Extract Start Marker

At The Sign Of The Green Dragon: Have we really become “Sleepy Hobbits”? Or, something worse? The Scouring Of The Shire is, arguably, the most important chapter in J.R.R. Tolkien's Lord of the Rings trilogy. Far more than his thrilling depiction of the battles between Wizards, Orcs and Men, it shows how evil is born out of, and fed by, the fear and greed of ordinary, outwardly decent, individuals - even the Hobbits of the Shire.
ARE WE “SLEEPY HOBBITS” – or something worse? Certainly, it
doesn’t sound very sinister. Martyn “Bomber” Bradbury’s description of the New
Zealand electorate seems a lot more like gentle chiding than a full-blown
assault. Kiwis are upbraided for their general failure to respond appropriately
to the increasingly alarming news reaching their ears. Comparing them to the
complacent patrons of Hobbiton’s Green Dragon, Martyn chastises New Zealanders
for being much more interested in listening to gossip than hearing news.
Martyn’s characterisation acquires greater force, however,
if his audience’s only reference point is Peter Jackson’s film version of
Tolkien’s Lord of the Rings trilogy. Apparently, growing concerns about the project’s burgeoning length required Jackson to leave out
what is, in many respects, the most powerful chapter of the entire trilogy –
The Scouring of the Shire.
It is only when Frodo, Merry, Pippin and Sam return home
that the universal impact of Sauron’s bid for absolute power strikes them. With
a rising sense of outrage, and horror, they see that their beloved Shire has
been transformed into what Tolkien clearly wants his readers to recognise as an
industrial wasteland. Worse still, the Hobbits themselves are in the process of
being industrialised. The sturdy peasants and artisans of the trilogy’s opening
chapters, along with their aristocratic masters, are on the point of being
turned into proletarians. They have been driven from their hobbit-holes and
herded into barracks. Trees have been cut down. The old flour mill belches
black smoke.
Not everyone, however, believes this to be a bad thing.
“This country wants waking up and setting to rights … and
Sharkey’s going to do it; and make it hard, if you drive him to it. You need a
bigger Boss. And you’ll get one before the year is out if there’s any more
trouble. Then you’ll learn a thing or two, you little rat folk.”
Even some hobbits have succumbed to the new order. Ted
Sandyman, the miller, scoffs at Sam’s anguish at the Shire’s obliterated
beauty:
“Don’t ‘ee like it, Sam? … But you always was soft. I
thought you’d gone off in one o’ them ships you used to prattle about, sailing,
sailing. What d’you come back for? We’ve work to do in the Shire now.”
Given the way Jackson behaved when his “independent
contractors” made a bid for better wages and conditions, it is, perhaps,
unsurprising that he decided to keep The Scouring of the Shire out of his
movie.

Extract End Marker
Dataset content Start Marker

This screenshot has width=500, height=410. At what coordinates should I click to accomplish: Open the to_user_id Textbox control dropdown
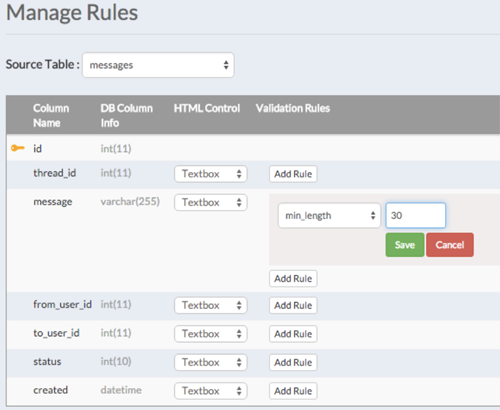211,334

Dataset content End Marker

- **Your instructions**
Change "chapter" to "section" in the Scouring of the Shire essay, and write out the passage between "Martyn’s characterisation acquires" and "Scouring of the Shire.", inclusive, with that change made.

- **Output of the task**
Martyn’s characterisation acquires greater force, however,
if his audience’s only reference point is Peter Jackson’s film version of
Tolkien’s Lord of the Rings trilogy. Apparently, growing concerns about the project’s burgeoning length required Jackson to leave out
what is, in many respects, the most powerful section of the entire trilogy –
The Scouring of the Shire.